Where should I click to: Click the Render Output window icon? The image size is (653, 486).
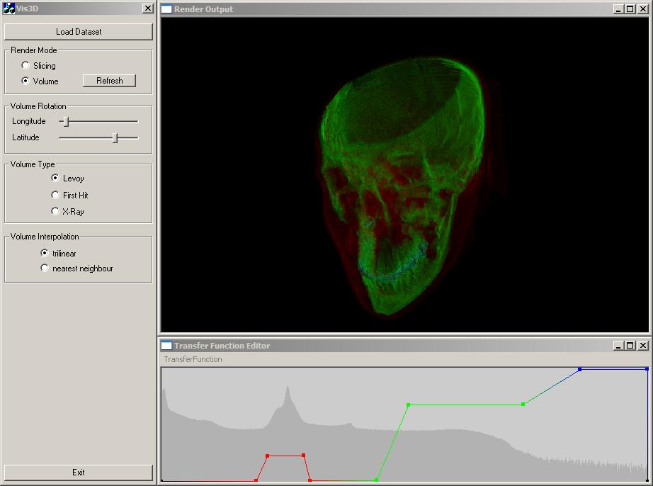coord(166,9)
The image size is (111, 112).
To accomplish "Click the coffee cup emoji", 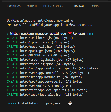I will pyautogui.click(x=70, y=103).
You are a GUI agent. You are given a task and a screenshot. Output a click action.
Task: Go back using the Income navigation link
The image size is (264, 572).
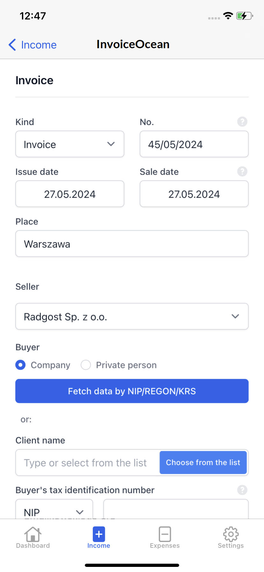click(32, 45)
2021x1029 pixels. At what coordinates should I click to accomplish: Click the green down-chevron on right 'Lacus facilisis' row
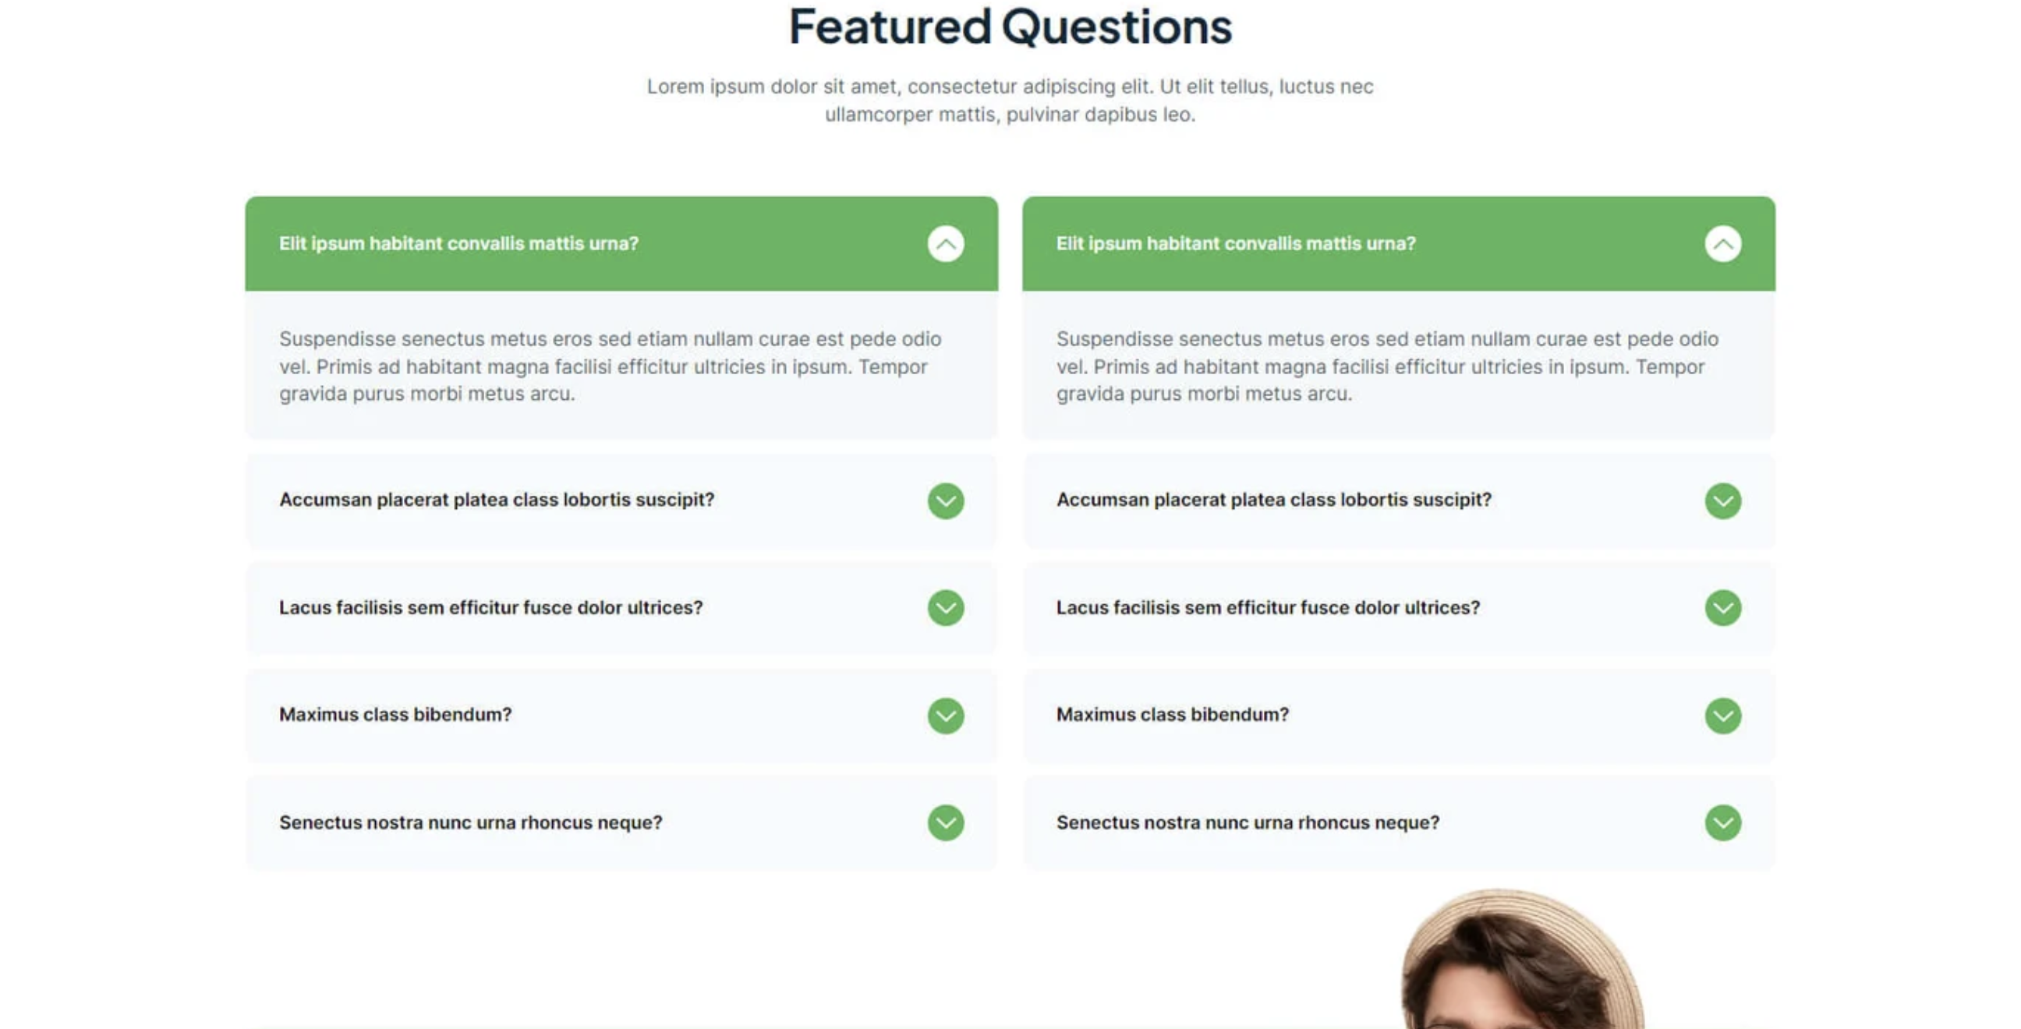click(x=1722, y=608)
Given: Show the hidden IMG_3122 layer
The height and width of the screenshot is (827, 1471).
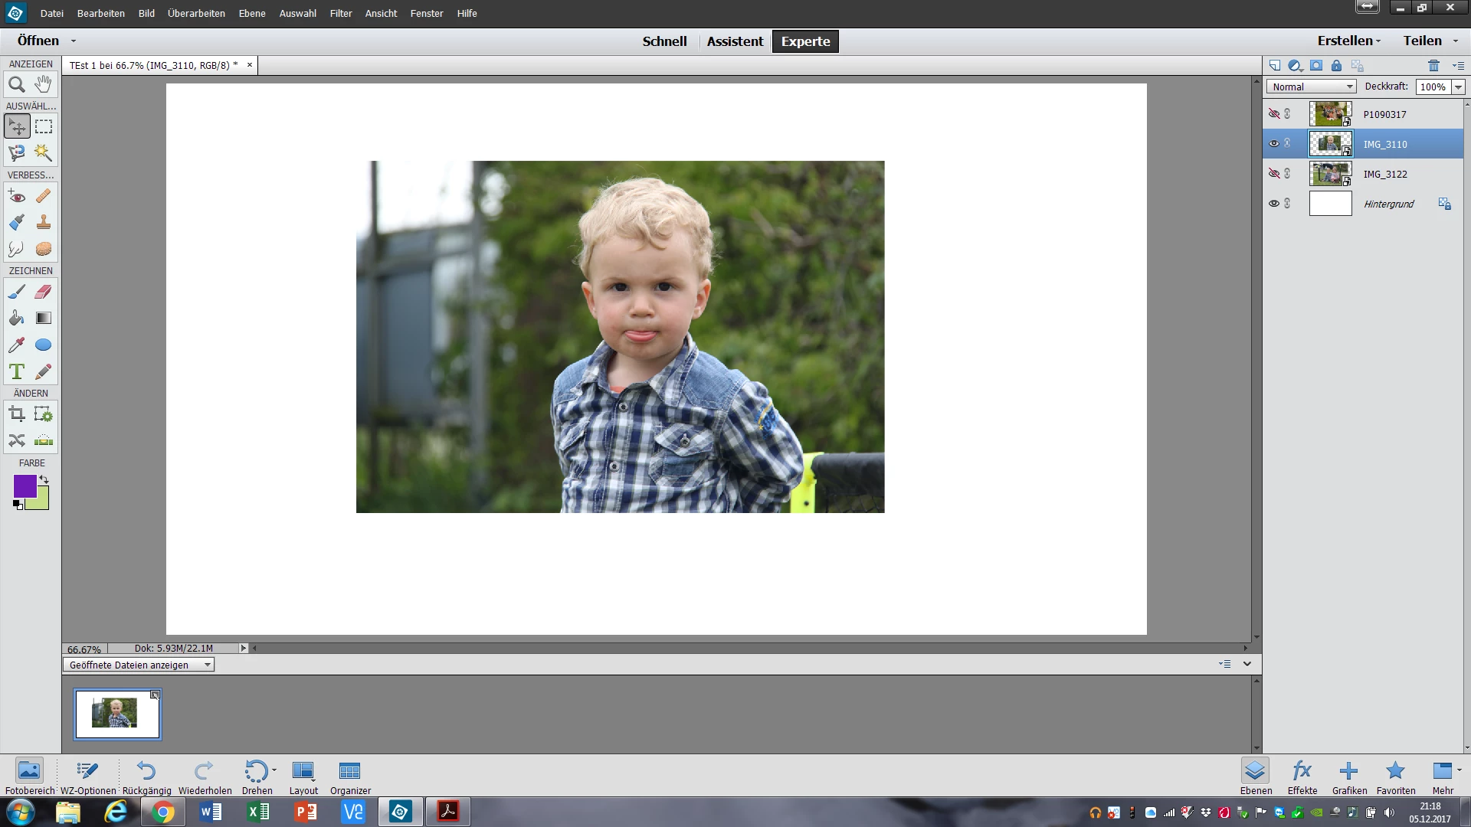Looking at the screenshot, I should click(x=1274, y=174).
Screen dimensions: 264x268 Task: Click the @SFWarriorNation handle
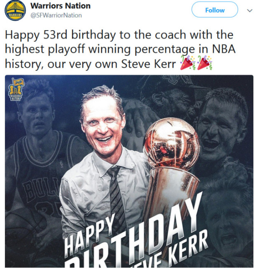56,15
+---+
* **EXERCISE PROMPT**: In the records, take the stretch from the line containing "You are a GUI" through the line containing "click(32, 45)" and write it out again with "Income" changed to "Expenses". Keep everything else the same, and leave out the pictures.

* **RIGHT ANSWER**:
You are a GUI agent. You are given a task and a screenshot. Output a click action.
Task: Go back using the Expenses navigation link
The image size is (264, 572).
click(32, 45)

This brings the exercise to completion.